PROBLEM TO SOLVE> Quote, word for word, the line containing "You are a computer-use" and all lines that follow it to the end of the records, with no pictures.

Stored data:
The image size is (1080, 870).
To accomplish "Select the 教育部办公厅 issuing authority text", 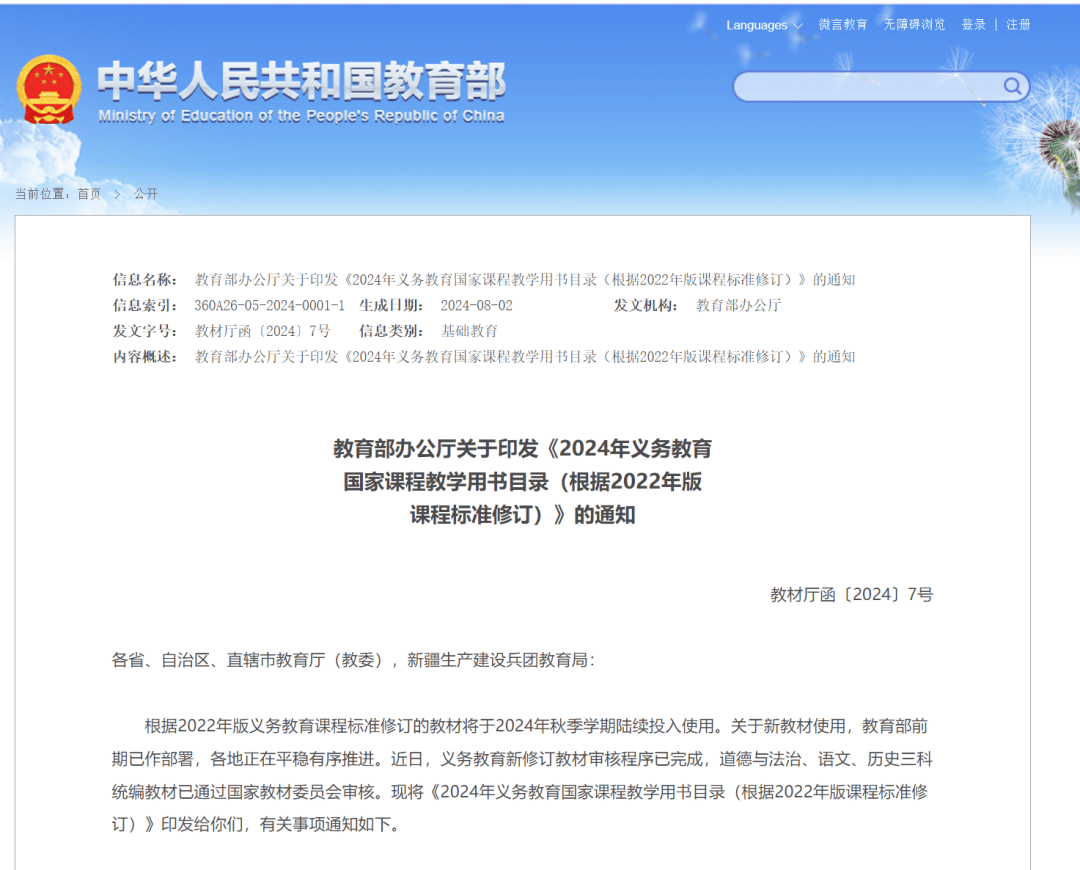I will pyautogui.click(x=736, y=306).
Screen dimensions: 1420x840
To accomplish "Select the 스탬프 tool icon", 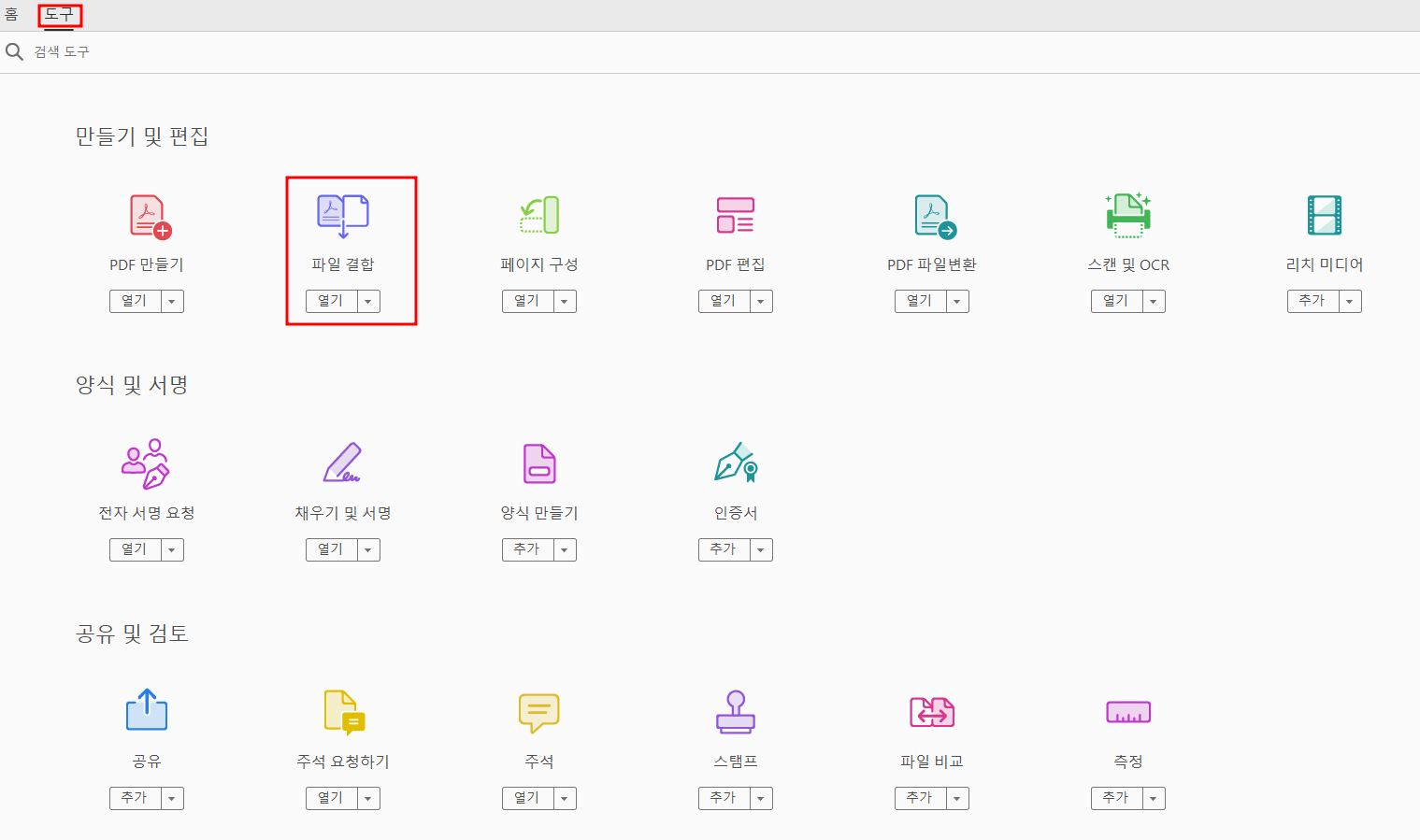I will tap(735, 712).
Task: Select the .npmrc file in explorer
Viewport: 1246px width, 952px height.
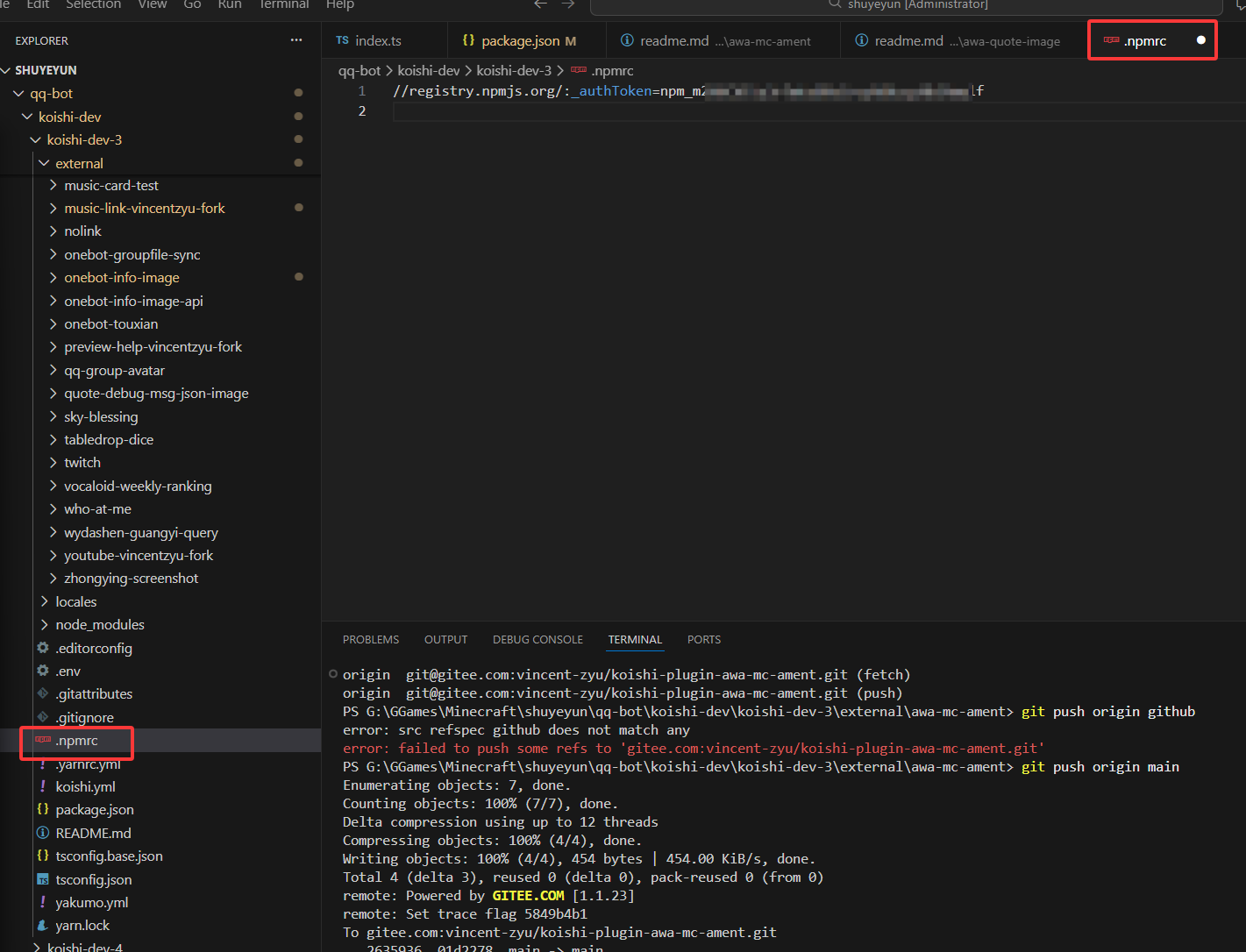Action: tap(77, 741)
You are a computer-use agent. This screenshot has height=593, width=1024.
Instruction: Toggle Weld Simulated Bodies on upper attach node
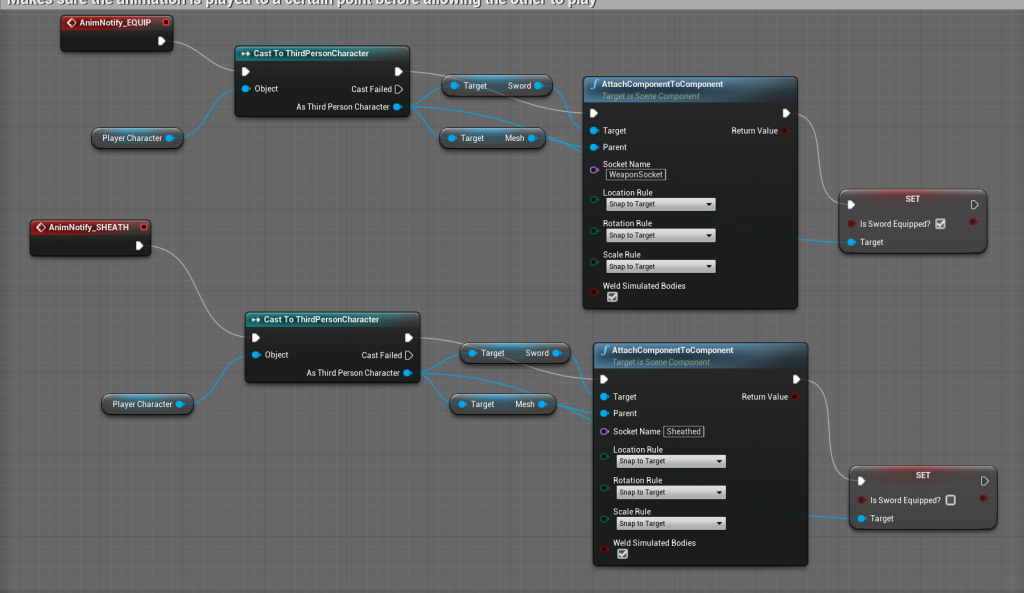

RESULT OF THIS TASK>
You are a computer-use agent. This screenshot has height=593, width=1024.
Instruction: Toggle Weld Simulated Bodies on upper attach node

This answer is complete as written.